Sep 05, 2018 in Viewpoint

Designing mentoring to boost engagement

Mentoring programs can have many positive effects for employees, including positive job attitudes and enhanced psychological safety. Yet, these benefits are only achieved when two key criteria are satisfied.

Tobias Froehlich
by Tobias Froehlich
Mapiq
Mentoring relationships can have many positive effects for protégés, including positive job attitudes and enhanced psychological safety.

Looking for a way to increase engagement and enhance well-being in your workplace? Forming positive mentoring relationships can do just that. Not only that, but mentoring can also draw young talent to your organization. Recent research shows that coaching is one of the most sought-after benefits by millennials. Yet, not every mentoring relationship is beneficial. Some can even increase stress and lead to negative job attitudes. But thankfully, by satisfying two key criteria, we can ensure that mentoring relationships reap rewards.

There is a solid body of evidence that has shown that mentoring accelerates career development and enhances well-being. Researchers found that a mentoring relationship can lead to greater career satisfaction, more career mobility, and more positive job attitudes. Mentorship can also boost your well-being. Researchers in China found that a good mentoring relationship boosts a protégé’s psychological safety, and increases their satisfaction with life. But this is not always the case. It has also been found that some mentoring relationships can be detrimental.


Mentoring relationship can lead to greater career satisfaction, more career mobility, and more positive job attitudes


So what makes a good mentoring relationship?

So what makes a good mentoring relationship? There are a couple key criteria that can ensure a positive mentoring relationship. Researchers have found that mentors from outside a protégé’s department have a greater impact, because they are better able to provide outside perspectives and fresh insights. It’s also important that a protégé perceive their mentor to have high status, since this will give the greatest boost to a protégé’s feeling of psychological safety. If these criteria are not met, a mentoring relationship risks becoming marginal and having a negative impact.

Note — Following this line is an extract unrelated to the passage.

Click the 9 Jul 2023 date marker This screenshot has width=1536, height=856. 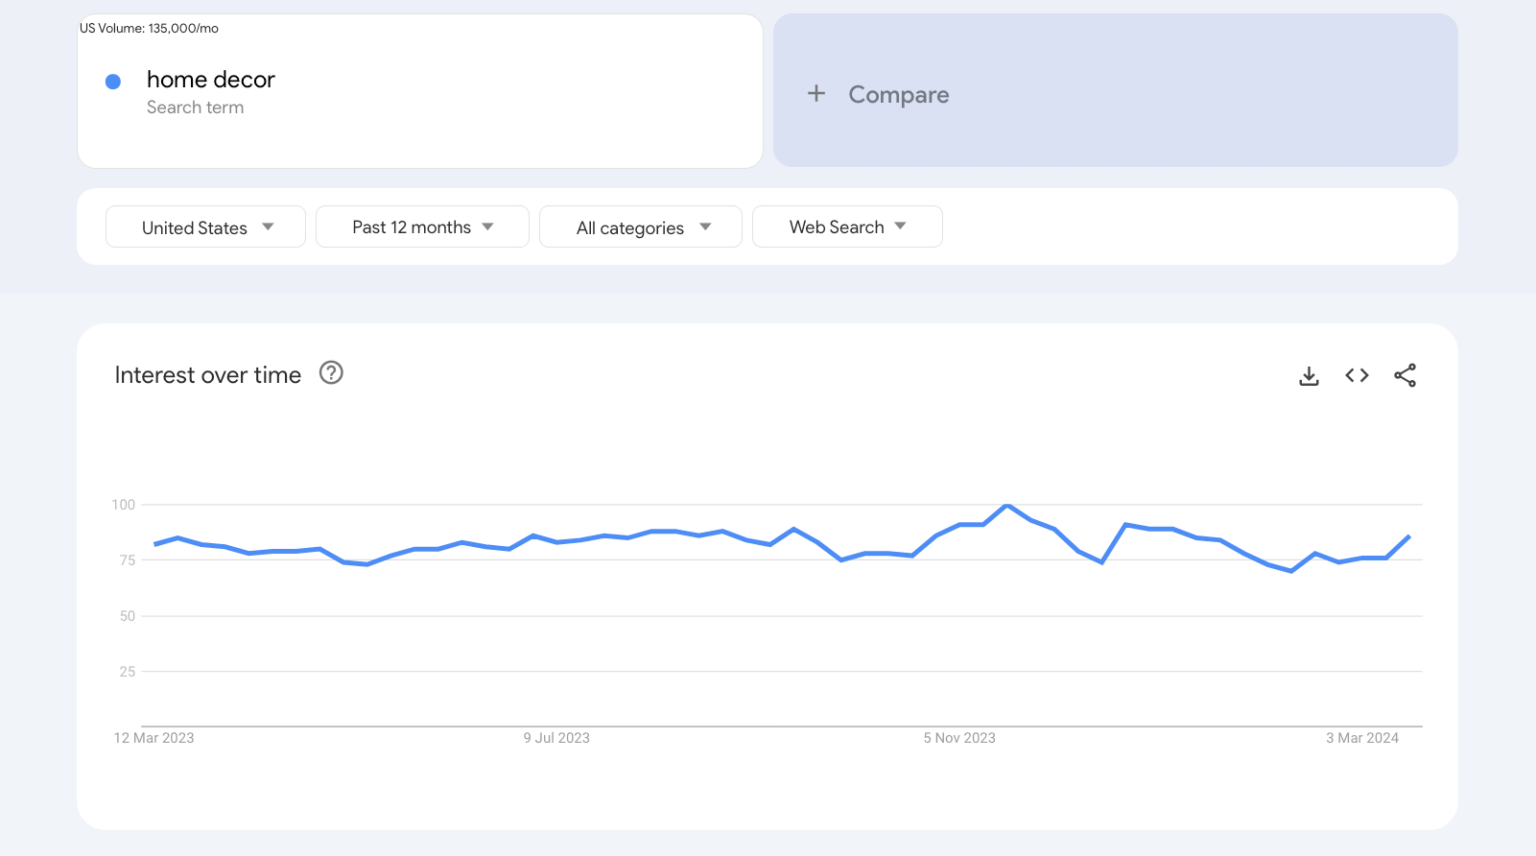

These criteria ring true in my experience. At my first employer, I was assigned two mentors. Both were in my department, which does not satisfy the first criterion. Similarly, despite their extensive experience, both had the same job title as me. I perceived their status as nearly equal to mine, so both criteria were unsatisfied. While I wouldn’t say these relationships had a negative impact –they certainly helped me learn the ins and outs of my day-to-day tasks - I nevertheless found myself looking for an additional mentor who could guide me in my career development. Eventually I did find such a positive mentor, but only after a longer time, and by my own effort.

With the technologies that we have available, shaping mentoring relationships between people who have regard for each other and who work in different spheres becomes easier. As individuals seeking a mentor, we can identify candidates whom we regard highly by browsing career-centric social networks like LinkedIn or an internal company site. We can further use these networks to reach out to such persons, especially through mutual connections.

If instead we’re shaping a mentoring program for an organization, we should build the criteria into our matching process. We can present protégés with a curated selection of potential mentors, all of whom are outside the protégé’s immediate work sphere. We can come to this selection by using algorithms that identify potential matches based on criteria like shared interests or similar personalities, which have been shown to lead to better mentoring relationships. Yet even if our matching process is rigorous, we should still give candidates choice in entering a relationship, to ensure mutual regard and benefit for both parties.

We now know two key criteria for positive mentoring relationships: mentors and protégés should work in separate spheres, and the mentor should be perceived to have high status by the protégé. So let’s integrate these criteria into our process for building mentoring relationships!